Goal of the exercise. Reproduce every line of these records exactly as they appear.

Collection entries
□ □ □ □

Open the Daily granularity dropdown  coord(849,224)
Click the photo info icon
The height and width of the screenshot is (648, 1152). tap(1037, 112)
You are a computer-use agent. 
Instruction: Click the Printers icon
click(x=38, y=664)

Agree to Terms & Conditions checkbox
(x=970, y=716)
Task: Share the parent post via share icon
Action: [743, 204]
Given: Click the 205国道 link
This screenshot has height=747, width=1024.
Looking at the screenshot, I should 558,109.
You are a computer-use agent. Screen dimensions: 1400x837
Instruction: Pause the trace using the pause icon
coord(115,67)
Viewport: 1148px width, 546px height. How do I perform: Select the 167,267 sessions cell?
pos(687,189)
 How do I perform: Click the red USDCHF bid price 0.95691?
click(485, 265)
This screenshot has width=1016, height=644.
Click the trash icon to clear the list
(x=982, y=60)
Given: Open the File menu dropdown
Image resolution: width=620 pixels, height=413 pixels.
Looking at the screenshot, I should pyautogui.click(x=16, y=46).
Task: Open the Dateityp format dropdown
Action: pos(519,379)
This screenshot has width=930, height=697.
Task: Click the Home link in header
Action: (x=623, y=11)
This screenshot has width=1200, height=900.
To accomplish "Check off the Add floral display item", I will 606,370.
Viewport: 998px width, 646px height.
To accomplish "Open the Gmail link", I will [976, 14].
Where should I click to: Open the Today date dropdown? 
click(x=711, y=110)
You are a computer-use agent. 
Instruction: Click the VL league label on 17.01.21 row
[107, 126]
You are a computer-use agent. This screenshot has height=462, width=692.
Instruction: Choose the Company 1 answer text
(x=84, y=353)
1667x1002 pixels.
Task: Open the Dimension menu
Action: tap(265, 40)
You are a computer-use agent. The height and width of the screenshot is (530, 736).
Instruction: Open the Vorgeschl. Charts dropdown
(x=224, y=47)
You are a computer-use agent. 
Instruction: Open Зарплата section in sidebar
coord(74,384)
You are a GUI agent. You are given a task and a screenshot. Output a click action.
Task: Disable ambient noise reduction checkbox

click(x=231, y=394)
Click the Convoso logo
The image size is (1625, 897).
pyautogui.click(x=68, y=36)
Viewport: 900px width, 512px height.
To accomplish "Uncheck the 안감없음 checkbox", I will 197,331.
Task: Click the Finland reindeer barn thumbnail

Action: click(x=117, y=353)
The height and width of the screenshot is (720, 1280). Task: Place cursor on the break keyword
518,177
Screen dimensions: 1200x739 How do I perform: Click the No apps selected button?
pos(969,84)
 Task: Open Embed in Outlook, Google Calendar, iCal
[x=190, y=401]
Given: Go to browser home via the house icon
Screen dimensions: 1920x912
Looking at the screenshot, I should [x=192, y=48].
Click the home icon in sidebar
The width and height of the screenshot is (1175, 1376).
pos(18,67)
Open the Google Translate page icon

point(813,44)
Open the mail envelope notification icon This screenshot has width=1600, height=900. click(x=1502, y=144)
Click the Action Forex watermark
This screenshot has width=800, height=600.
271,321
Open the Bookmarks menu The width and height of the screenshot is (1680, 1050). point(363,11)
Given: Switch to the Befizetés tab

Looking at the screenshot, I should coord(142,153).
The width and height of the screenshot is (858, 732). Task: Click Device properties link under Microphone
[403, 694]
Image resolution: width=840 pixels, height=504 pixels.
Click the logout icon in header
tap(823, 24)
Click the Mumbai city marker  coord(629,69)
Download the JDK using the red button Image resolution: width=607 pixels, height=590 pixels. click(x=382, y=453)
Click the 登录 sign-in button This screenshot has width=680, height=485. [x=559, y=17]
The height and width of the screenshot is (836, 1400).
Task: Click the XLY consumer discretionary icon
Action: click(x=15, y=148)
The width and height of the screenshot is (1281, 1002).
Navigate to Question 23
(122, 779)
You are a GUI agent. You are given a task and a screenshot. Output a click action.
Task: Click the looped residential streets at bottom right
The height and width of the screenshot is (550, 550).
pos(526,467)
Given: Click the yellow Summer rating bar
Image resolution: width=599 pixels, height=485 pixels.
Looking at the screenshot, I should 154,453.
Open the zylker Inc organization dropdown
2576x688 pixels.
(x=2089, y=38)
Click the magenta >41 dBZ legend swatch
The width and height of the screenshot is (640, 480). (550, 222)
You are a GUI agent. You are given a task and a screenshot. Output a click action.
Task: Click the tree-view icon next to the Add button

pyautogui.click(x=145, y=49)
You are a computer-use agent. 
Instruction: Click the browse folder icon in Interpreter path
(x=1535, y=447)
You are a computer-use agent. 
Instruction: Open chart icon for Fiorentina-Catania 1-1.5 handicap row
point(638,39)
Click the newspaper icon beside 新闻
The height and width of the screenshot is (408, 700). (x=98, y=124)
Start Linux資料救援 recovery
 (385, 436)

□ □ □ □

Answer to this task.
Open the Daily granularity dropdown  coord(849,224)
Click the photo info icon
The height and width of the screenshot is (648, 1152). tap(1037, 112)
You are a computer-use agent. 
Instruction: Click the Printers icon
click(x=38, y=664)

Agree to Terms & Conditions checkbox
(x=970, y=716)
Task: Share the parent post via share icon
Action: [743, 204]
Given: Click the 205国道 link
This screenshot has height=747, width=1024.
Looking at the screenshot, I should 558,109.
You are a computer-use agent. Screen dimensions: 1400x837
Instruction: Pause the trace using the pause icon
coord(115,67)
Viewport: 1148px width, 546px height. How do I perform: Select the 167,267 sessions cell?
pos(687,189)
 How do I perform: Click the red USDCHF bid price 0.95691?
click(485, 265)
This screenshot has width=1016, height=644.
Click the trash icon to clear the list
(x=982, y=60)
Given: Open the File menu dropdown
Image resolution: width=620 pixels, height=413 pixels.
Looking at the screenshot, I should pyautogui.click(x=16, y=46).
Task: Open the Dateityp format dropdown
Action: pos(519,379)
This screenshot has width=930, height=697.
Task: Click the Home link in header
Action: (x=623, y=11)
This screenshot has width=1200, height=900.
To accomplish "Check off the Add floral display item", I will 606,370.
Viewport: 998px width, 646px height.
To accomplish "Open the Gmail link", I will [976, 14].
Where should I click to: Open the Today date dropdown? 
click(x=711, y=110)
You are a computer-use agent. 
Instruction: Click the VL league label on 17.01.21 row
[107, 126]
You are a computer-use agent. This screenshot has height=462, width=692.
Instruction: Choose the Company 1 answer text
(x=84, y=353)
1667x1002 pixels.
Task: Open the Dimension menu
Action: tap(265, 40)
You are a computer-use agent. The height and width of the screenshot is (530, 736).
Instruction: Open the Vorgeschl. Charts dropdown
(x=224, y=47)
You are a computer-use agent. 
Instruction: Open Зарплата section in sidebar
coord(74,384)
You are a GUI agent. You are given a task and a screenshot. Output a click action.
Task: Disable ambient noise reduction checkbox

click(x=231, y=394)
Click the Convoso logo
The image size is (1625, 897).
pyautogui.click(x=68, y=36)
Viewport: 900px width, 512px height.
To accomplish "Uncheck the 안감없음 checkbox", I will 197,331.
Task: Click the Finland reindeer barn thumbnail

Action: click(x=117, y=353)
The height and width of the screenshot is (720, 1280). Task: Place cursor on the break keyword
518,177
Screen dimensions: 1200x739 How do I perform: Click the No apps selected button?
pos(969,84)
 Task: Open Embed in Outlook, Google Calendar, iCal
[x=190, y=401]
Given: Go to browser home via the house icon
Screen dimensions: 1920x912
Looking at the screenshot, I should [x=192, y=48].
Click the home icon in sidebar
The width and height of the screenshot is (1175, 1376).
pos(18,67)
Open the Google Translate page icon

point(813,44)
Open the mail envelope notification icon This screenshot has width=1600, height=900. click(x=1502, y=144)
Click the Action Forex watermark
This screenshot has width=800, height=600.
271,321
Open the Bookmarks menu The width and height of the screenshot is (1680, 1050). point(363,11)
Given: Switch to the Befizetés tab

Looking at the screenshot, I should coord(142,153).
The width and height of the screenshot is (858, 732). Task: Click Device properties link under Microphone
[403, 694]
Image resolution: width=840 pixels, height=504 pixels.
Click the logout icon in header
tap(823, 24)
Click the Mumbai city marker  coord(629,69)
Download the JDK using the red button Image resolution: width=607 pixels, height=590 pixels. click(x=382, y=453)
Click the 登录 sign-in button This screenshot has width=680, height=485. [x=559, y=17]
The height and width of the screenshot is (836, 1400).
Task: Click the XLY consumer discretionary icon
Action: click(x=15, y=148)
The width and height of the screenshot is (1281, 1002).
Navigate to Question 23
(122, 779)
You are a GUI agent. You are given a task and a screenshot. Output a click action.
Task: Click the looped residential streets at bottom right
The height and width of the screenshot is (550, 550).
pos(526,467)
Given: Click the yellow Summer rating bar
Image resolution: width=599 pixels, height=485 pixels.
Looking at the screenshot, I should 154,453.
Open the zylker Inc organization dropdown
2576x688 pixels.
(x=2089, y=38)
Click the magenta >41 dBZ legend swatch
The width and height of the screenshot is (640, 480). (550, 222)
You are a GUI agent. You are given a task and a screenshot. Output a click action.
Task: Click the tree-view icon next to the Add button

pyautogui.click(x=145, y=49)
You are a computer-use agent. 
Instruction: Click the browse folder icon in Interpreter path
(x=1535, y=447)
You are a computer-use agent. 
Instruction: Open chart icon for Fiorentina-Catania 1-1.5 handicap row
point(638,39)
Click the newspaper icon beside 新闻
The height and width of the screenshot is (408, 700). (x=98, y=124)
Start Linux資料救援 recovery
 (385, 436)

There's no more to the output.